───── Records to process ─────
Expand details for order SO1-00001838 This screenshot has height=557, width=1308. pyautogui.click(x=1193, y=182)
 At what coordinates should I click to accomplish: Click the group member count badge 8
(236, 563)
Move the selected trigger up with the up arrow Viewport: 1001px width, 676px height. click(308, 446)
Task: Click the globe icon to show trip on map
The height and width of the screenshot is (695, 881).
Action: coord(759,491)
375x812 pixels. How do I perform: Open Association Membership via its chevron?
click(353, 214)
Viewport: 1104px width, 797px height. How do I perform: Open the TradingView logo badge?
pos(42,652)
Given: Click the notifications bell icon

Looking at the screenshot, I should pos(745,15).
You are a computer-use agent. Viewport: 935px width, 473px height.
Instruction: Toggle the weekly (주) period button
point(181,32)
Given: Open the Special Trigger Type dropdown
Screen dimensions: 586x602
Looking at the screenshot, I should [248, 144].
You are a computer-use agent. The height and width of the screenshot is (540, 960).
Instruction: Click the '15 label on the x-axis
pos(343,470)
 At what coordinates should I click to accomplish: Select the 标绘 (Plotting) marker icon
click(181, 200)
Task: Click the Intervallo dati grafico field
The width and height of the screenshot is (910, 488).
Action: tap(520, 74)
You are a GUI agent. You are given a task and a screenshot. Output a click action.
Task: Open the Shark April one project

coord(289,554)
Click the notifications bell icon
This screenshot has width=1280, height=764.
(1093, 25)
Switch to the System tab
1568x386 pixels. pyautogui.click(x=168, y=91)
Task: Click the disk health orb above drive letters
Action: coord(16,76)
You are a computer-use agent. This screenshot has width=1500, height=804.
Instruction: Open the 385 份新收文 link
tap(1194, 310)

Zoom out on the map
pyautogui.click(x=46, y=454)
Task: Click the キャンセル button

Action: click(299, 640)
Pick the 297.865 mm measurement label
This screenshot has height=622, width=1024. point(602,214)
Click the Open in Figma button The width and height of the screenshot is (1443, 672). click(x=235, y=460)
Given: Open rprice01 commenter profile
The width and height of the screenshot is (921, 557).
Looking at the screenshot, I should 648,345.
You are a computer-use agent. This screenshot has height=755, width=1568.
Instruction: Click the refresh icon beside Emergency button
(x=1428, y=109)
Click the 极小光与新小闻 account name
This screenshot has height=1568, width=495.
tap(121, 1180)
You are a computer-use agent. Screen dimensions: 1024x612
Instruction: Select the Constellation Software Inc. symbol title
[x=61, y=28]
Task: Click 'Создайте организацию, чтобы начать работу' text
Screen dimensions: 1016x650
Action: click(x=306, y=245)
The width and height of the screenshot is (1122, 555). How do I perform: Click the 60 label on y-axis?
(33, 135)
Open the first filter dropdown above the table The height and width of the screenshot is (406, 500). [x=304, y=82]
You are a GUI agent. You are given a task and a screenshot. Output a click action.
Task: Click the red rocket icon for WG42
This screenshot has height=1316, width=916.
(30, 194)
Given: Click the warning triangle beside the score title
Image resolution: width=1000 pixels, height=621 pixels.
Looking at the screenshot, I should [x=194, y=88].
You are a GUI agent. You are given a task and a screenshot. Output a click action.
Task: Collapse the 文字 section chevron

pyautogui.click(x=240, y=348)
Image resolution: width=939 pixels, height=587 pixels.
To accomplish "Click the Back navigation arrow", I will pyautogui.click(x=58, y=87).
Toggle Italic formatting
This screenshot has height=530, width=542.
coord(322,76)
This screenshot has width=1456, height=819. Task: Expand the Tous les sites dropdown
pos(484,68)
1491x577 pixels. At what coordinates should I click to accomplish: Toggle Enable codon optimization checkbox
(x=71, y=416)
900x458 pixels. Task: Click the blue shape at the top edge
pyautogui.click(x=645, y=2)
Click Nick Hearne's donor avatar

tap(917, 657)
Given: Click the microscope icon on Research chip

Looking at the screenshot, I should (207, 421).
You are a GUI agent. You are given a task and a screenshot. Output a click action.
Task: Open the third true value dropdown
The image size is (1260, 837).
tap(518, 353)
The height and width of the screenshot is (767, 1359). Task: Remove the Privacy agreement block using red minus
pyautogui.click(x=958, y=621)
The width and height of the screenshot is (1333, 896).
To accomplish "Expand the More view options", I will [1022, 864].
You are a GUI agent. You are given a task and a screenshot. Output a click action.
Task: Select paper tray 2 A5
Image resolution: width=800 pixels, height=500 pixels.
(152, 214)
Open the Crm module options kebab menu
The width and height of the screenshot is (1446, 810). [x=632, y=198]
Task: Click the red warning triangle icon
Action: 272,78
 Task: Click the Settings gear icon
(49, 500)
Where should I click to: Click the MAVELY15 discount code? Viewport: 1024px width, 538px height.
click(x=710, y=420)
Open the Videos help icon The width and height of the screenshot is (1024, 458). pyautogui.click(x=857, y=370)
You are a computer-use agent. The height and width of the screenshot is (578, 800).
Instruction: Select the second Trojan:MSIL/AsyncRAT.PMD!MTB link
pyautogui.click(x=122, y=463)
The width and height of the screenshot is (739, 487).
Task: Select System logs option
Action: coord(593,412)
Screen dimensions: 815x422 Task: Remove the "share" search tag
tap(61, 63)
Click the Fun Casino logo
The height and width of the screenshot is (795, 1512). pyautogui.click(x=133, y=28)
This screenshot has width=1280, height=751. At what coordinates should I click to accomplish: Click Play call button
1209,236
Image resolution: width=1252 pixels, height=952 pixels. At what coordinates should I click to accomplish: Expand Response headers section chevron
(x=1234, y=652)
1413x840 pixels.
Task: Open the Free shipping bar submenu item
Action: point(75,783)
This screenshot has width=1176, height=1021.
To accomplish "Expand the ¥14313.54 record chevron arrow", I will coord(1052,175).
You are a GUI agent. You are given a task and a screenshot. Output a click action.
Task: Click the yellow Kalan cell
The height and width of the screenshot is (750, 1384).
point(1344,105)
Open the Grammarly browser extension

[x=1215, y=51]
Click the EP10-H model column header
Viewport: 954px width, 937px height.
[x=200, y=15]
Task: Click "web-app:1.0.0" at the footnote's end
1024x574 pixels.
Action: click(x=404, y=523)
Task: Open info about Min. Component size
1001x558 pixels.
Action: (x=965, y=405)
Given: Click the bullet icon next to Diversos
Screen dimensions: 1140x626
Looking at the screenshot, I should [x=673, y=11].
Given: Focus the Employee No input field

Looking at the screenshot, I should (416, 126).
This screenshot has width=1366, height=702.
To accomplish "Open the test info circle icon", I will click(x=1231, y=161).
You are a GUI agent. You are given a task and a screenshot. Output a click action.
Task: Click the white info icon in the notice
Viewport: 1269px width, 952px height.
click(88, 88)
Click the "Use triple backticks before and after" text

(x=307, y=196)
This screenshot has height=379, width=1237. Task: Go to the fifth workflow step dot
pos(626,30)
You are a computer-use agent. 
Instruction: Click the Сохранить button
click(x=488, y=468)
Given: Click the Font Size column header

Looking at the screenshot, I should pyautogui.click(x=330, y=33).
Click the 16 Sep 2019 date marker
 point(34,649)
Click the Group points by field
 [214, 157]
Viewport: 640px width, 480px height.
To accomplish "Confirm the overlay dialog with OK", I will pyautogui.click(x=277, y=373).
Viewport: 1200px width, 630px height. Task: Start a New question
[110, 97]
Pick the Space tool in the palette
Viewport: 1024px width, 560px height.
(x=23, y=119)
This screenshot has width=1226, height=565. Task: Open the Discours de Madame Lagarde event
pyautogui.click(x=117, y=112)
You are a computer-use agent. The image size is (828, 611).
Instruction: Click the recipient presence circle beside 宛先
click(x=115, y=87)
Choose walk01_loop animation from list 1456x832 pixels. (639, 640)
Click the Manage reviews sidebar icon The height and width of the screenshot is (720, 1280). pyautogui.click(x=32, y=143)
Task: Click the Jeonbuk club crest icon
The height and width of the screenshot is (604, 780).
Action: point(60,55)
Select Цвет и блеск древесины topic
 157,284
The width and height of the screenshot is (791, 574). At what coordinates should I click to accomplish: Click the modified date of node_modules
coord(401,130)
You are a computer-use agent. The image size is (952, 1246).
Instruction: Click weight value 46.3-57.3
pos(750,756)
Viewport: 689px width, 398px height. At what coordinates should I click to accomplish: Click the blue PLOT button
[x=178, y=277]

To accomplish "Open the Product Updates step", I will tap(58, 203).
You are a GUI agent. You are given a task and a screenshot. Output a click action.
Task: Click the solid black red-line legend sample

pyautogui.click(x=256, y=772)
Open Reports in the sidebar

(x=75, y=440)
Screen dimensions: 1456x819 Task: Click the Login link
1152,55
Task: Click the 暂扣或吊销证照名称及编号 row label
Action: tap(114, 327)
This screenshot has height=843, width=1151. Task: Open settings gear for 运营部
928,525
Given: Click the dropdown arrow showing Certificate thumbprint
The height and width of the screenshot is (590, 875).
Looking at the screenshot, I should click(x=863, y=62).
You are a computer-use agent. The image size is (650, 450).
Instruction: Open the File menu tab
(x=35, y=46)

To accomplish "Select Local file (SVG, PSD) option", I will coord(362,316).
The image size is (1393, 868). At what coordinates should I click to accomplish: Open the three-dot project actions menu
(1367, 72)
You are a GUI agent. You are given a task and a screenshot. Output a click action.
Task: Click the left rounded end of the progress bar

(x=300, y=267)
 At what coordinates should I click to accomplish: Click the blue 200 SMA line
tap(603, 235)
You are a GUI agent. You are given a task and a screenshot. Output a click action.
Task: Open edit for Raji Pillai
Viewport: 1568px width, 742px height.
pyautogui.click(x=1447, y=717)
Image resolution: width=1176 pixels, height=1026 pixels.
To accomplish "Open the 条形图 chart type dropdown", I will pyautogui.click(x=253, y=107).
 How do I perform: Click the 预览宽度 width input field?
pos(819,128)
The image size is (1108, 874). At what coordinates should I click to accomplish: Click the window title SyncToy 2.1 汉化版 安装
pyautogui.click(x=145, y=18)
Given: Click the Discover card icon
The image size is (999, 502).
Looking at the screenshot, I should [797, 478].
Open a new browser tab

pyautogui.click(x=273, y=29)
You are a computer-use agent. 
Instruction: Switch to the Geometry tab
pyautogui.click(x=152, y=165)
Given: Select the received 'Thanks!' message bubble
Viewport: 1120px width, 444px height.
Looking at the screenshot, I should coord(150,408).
─────
* [What the task asks]
Would you retype exactly the lines above, from the line with "Screen dimensions: 1456x819" to the line with "You are a computer-use agent. The image size is (650, 450).", with both end lines kept and nothing more?

* [Task result]
Screen dimensions: 1456x819 Task: Click the Login link
1152,55
Task: Click the 暂扣或吊销证照名称及编号 row label
Action: tap(114, 327)
This screenshot has height=843, width=1151. Task: Open settings gear for 运营部
928,525
Given: Click the dropdown arrow showing Certificate thumbprint
The height and width of the screenshot is (590, 875).
Looking at the screenshot, I should click(x=863, y=62).
You are a computer-use agent. The image size is (650, 450).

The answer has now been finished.